Streamline your data workflows with Workflow! 🚀

class Workflow

The Workflow class provides a framework for building stateful workflows with selective recomputation and intelligent caching. This is particularly useful for tasks like data loading, cleaning, and analysis, where intermediate results can be cached to avoid unnecessary re-execution.


Key Features

  1. Stateful Workflow Object: Maintains the state of computations, allowing efficient and reusable workflows.
  2. Caching: Intelligent caching avoids redundant computations for tasks that haven’t changed.
  3. Retry Policy: Optional retry policies for handling failures, with a default policy provided.
  4. Selective Recomputation: Rerun only affected parts of the workflow when changes occur.

Workflow Structure

Atoms

Atoms are individual, reusable units of computation. These are functions decorated with @workflow.atom(). Atoms can:

  • Have dependencies (other atoms they rely on).
  • Be cached to prevent redundant execution.

Functions

def atom(
        self,
        dependencies: Optional[List[str]] = None,
        retry_policy: Optional[RetryPolicy] = None,
        force_recompute: bool = False,
    ):

A decorator used to define an atom (a node in the workflow).

Parameters:

  • dependencies (list, optional): Names of other atoms this atom depends on.
  • RetryPolicy (optional): Specify a retry policy for this atom. If not provided, the default retry policy is used.
  • force_recompute (bool, optional): Whether to force computation of this atom even if it is unchanged.

def execute(
        self, recompute_atoms: Optional[Set[str]] = None
    ) -> Dict[str, AtomResult]:

Executes all atoms in the workflow, respecting dependencies and caching.

Parameters:

  • recompute_atoms (set, optional): Names of atoms to force recomputation, bypassing the cache.

Returns:

  • results (dict): A dictionary mapping atom names to their results.

Common Use Cases

  • Data Loading and Cleaning: Load and preprocess data in stages, caching results to avoid reloading.
  • Selective Execution: Rerun only the parts of the workflow affected by changes to interactive elements or inputs.
  • Intermediate Results: Inspect cached intermediate results for debugging or analysis.

Example Workflow

from preswald import Workflow
import pandas as pd

# Create a workflow instance
workflow = Workflow()

# Define an atom for loading data
@workflow.atom()
def load_data():
    # This atom has no dependencies
    return pd.read_csv("data.csv")

# Define an atom for cleaning data, dependent on load_data
@workflow.atom(dependencies=['load_data'])
def clean_data(load_data):
    # Automatically passes the output of load_data as an argument
    return load_data.dropna()

# Define an atom for analysis, dependent on clean_data
@workflow.atom(dependencies=['clean_data'])
def analyze_data(clean_data):
    # Uses the cleaned data from the previous atom
    return clean_data.describe()

# Execute the workflow
results = workflow.execute()

# Access the results
print(results)

Output Behavior

  1. Results: A dictionary mapping atom names to their outputs:
    {
        "load_data": <DataFrame>,
        "clean_data": <Cleaned DataFrame>,
        "analyze_data": <Analysis Results>
    }
    
  2. Selective Execution: If the script is rerun without changes, only affected atoms are recomputed.
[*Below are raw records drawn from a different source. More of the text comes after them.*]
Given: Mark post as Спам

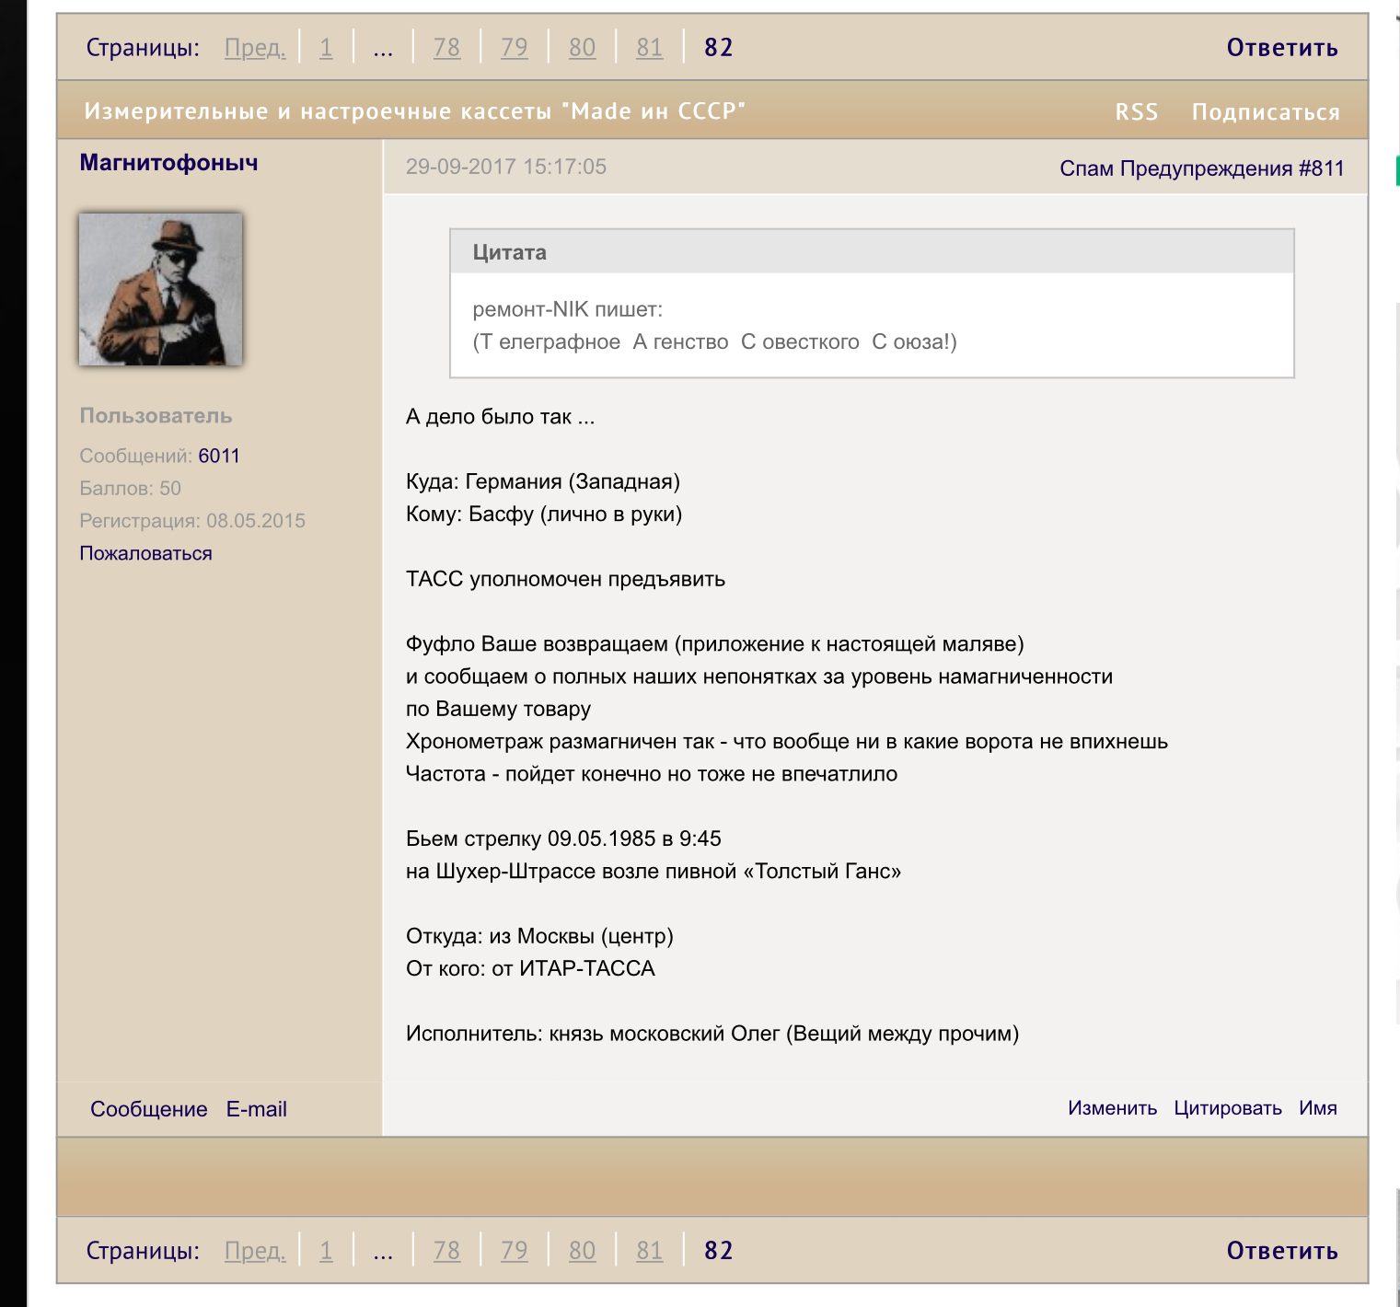Looking at the screenshot, I should pyautogui.click(x=1086, y=168).
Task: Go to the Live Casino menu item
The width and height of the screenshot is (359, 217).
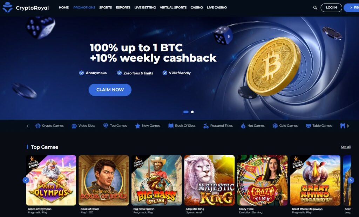Action: coord(217,8)
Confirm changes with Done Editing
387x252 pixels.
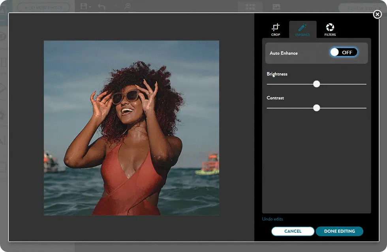(339, 231)
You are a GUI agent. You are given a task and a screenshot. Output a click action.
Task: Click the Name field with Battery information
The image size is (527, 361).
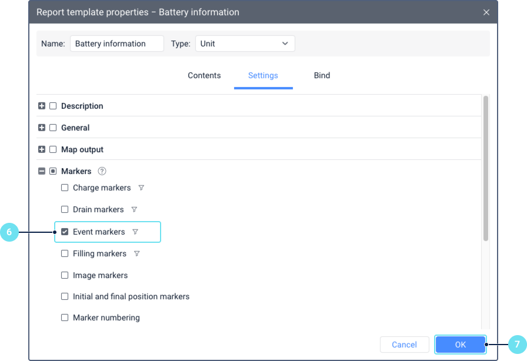(116, 44)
Reactive Runtime: Dependency-Aware Selective Execution

Preswald’s Workflow engine uses a reactive runtime that selectively reruns only the atoms affected by state changes — skipping any computation whose inputs haven’t changed. This improves performance and ensures fast, responsive apps.

The dependency graph that powers this system can be built in two ways:


1. Manual dependency declaration

You can explicitly declare dependencies using the dependencies argument:

@workflow.atom()
def task_a():
    return text("A")

@workflow.atom(dependencies=['task_a'])
def task_b(task_a):
    return text("B")

workflow.execute()

In this example:

  • task_b depends on task_a even though it doesn’t use its output.
  • This ensures that task_a always runs before task_b.

Manual dependencies are useful when:

  • You need explicit control of execution order
  • Atoms produce side effects or state changes rather than return values
  • Dependencies cannot be inferred from function parameters

2. Automatic dependency inference

If an atom accepts another atom’s name as a parameter, the dependency is inferred automatically:

@workflow.atom()
def select_value():
    return slider("Pick a number", min_val=0, max_val=10, default=1)

@workflow.atom()
def show_value(select_value):
    return text(f"You picked: {select_value}")

workflow.execute()

In this example, show_value automatically depends on select_value.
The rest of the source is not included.